### Target pointing data
+++++
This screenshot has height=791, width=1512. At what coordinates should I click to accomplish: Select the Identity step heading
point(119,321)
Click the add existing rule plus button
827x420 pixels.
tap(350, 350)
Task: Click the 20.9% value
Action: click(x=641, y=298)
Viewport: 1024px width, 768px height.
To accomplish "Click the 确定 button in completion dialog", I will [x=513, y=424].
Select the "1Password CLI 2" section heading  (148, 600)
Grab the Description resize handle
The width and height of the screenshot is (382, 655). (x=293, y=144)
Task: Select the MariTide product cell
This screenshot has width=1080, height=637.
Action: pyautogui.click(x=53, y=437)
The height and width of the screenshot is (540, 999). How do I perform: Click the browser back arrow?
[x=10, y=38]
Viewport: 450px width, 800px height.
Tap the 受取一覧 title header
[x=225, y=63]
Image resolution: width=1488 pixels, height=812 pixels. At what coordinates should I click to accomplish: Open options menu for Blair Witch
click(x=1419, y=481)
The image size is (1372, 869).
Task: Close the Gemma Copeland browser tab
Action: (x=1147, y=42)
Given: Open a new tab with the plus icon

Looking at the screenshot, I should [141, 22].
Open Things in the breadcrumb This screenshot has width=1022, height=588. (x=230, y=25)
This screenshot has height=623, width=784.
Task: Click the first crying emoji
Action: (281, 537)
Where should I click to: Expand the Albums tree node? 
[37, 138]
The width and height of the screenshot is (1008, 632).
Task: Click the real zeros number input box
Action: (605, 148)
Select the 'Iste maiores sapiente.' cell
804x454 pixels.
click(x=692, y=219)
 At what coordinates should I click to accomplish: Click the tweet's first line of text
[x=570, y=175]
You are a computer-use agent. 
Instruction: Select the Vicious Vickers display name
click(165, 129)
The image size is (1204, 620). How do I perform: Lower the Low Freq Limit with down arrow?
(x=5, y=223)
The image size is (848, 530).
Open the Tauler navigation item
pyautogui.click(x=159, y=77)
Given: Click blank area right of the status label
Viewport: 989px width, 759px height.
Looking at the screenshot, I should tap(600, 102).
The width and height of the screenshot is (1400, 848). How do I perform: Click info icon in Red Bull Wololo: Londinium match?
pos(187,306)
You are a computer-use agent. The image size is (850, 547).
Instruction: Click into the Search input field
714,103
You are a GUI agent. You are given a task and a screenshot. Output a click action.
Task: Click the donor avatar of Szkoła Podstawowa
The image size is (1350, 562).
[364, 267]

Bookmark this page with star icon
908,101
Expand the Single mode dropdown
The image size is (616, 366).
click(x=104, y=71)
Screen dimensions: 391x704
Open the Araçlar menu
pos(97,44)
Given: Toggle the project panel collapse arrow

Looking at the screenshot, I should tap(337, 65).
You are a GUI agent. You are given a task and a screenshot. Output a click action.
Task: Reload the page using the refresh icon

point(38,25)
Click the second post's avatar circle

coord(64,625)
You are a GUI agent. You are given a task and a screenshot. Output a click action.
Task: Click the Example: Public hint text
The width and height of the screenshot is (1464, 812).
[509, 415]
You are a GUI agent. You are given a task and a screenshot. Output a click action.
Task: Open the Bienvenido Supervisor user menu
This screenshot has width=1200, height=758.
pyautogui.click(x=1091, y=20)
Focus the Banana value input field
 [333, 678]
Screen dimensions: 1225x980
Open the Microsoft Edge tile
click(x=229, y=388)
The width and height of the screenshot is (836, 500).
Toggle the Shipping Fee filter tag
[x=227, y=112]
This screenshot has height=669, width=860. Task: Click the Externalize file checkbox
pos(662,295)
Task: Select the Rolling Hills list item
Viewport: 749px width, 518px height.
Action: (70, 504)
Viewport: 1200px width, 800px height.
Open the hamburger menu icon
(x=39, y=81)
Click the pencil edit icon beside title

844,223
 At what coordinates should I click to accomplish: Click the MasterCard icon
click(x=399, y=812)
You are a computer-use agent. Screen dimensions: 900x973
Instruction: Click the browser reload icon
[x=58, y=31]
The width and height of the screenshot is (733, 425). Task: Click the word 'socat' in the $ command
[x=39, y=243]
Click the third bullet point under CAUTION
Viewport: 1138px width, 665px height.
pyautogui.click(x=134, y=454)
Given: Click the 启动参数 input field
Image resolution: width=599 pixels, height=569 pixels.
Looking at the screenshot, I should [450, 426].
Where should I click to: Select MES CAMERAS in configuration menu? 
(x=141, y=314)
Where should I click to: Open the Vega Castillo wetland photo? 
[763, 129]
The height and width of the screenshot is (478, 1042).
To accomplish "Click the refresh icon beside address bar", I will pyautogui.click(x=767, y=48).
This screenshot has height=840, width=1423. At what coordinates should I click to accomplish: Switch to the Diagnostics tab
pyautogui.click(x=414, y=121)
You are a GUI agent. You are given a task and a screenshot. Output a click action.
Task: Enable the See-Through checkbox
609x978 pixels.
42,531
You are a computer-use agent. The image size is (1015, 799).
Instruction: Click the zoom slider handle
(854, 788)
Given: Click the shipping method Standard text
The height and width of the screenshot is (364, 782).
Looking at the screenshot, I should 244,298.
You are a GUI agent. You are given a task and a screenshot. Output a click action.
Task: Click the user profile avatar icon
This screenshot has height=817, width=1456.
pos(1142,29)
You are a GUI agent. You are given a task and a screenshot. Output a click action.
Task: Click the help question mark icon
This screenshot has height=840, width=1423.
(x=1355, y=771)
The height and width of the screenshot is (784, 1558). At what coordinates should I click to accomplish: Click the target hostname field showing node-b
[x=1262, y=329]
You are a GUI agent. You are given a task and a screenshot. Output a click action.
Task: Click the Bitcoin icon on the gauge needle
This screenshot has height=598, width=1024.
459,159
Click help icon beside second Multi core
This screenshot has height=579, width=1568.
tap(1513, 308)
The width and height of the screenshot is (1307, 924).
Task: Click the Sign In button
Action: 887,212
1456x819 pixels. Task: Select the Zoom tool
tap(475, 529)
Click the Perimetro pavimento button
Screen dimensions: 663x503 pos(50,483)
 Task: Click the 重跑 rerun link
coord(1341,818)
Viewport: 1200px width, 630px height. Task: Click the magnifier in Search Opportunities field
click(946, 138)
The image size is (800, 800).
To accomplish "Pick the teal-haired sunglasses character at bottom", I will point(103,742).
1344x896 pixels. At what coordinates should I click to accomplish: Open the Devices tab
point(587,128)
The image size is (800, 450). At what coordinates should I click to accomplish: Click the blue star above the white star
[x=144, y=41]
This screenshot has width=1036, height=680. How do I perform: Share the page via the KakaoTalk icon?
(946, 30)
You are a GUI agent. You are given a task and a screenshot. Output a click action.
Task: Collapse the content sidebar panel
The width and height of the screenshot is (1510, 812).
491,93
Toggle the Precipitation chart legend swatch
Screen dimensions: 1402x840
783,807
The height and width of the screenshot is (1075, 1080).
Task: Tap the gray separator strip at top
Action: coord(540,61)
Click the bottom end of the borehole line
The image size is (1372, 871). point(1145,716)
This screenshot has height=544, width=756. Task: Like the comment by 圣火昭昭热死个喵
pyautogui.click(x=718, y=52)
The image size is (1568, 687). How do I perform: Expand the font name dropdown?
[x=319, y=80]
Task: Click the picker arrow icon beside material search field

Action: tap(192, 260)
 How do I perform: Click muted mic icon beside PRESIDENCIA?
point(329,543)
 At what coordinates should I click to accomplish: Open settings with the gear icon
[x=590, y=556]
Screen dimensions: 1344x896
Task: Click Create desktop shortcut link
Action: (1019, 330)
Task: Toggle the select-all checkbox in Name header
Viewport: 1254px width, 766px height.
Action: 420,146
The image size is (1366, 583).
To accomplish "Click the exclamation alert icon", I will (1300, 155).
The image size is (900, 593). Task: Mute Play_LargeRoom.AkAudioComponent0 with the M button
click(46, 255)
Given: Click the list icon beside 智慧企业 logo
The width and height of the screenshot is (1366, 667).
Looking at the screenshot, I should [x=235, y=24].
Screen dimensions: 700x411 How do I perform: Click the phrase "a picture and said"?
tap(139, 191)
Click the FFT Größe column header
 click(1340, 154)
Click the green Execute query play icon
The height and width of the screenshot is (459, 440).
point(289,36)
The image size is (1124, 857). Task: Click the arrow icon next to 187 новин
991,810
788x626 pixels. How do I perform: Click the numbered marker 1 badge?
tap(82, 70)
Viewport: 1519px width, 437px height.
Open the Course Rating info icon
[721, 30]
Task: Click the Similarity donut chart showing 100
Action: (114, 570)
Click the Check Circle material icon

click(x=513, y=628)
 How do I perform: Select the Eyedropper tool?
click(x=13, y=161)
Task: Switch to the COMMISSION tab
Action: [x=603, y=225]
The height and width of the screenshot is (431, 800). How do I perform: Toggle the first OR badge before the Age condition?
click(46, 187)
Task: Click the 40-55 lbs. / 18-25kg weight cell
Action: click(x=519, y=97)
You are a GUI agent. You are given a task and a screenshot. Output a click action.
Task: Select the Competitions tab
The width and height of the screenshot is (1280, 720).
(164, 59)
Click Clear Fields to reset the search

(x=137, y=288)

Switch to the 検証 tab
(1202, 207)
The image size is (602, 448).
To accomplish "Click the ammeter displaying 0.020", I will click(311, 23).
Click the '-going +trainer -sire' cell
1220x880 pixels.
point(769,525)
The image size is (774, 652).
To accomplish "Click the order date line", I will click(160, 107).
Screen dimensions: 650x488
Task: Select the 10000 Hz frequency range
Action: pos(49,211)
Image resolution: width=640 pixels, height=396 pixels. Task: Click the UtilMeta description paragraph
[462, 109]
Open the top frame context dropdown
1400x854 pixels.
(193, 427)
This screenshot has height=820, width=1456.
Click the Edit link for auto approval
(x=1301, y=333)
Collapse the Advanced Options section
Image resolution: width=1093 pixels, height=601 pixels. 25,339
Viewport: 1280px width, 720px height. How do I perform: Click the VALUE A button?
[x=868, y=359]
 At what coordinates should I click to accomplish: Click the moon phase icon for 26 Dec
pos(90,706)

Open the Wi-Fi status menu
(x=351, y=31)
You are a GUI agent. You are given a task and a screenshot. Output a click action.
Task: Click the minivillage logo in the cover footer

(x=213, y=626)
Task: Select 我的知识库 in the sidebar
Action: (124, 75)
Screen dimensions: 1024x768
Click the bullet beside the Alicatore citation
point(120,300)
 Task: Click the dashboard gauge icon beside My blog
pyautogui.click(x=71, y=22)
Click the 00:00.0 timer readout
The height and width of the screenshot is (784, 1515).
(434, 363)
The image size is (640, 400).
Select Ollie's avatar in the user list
+++++
### AIM
Write out the lines of the data verbatim, from the line containing "Click the 00:00.0 timer readout" through the end of the data.

### THE REPLY
Click the 00:00.0 timer readout
The height and width of the screenshot is (784, 1515).
(434, 363)
The image size is (640, 400).
Select Ollie's avatar in the user list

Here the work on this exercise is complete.